**Stored items**:
::::::::

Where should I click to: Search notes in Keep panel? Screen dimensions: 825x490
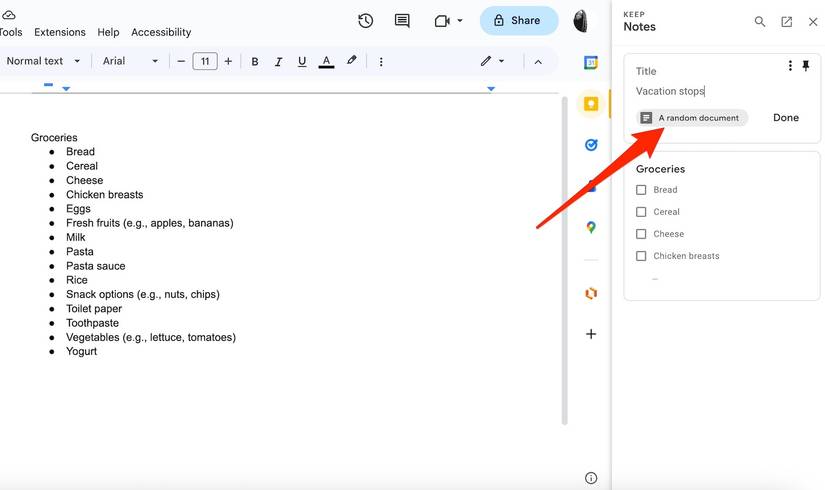click(x=760, y=22)
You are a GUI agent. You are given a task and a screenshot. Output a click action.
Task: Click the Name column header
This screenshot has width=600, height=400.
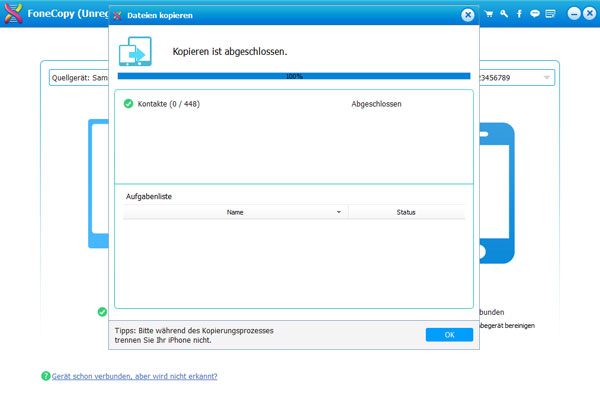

::::::::

Copy out every line from the records that has the word "screenshot".

**FINISHED TASK**:
You are a GUI agent. You are given a task and a screenshot. Output a click action.
This screenshot has width=600, height=400.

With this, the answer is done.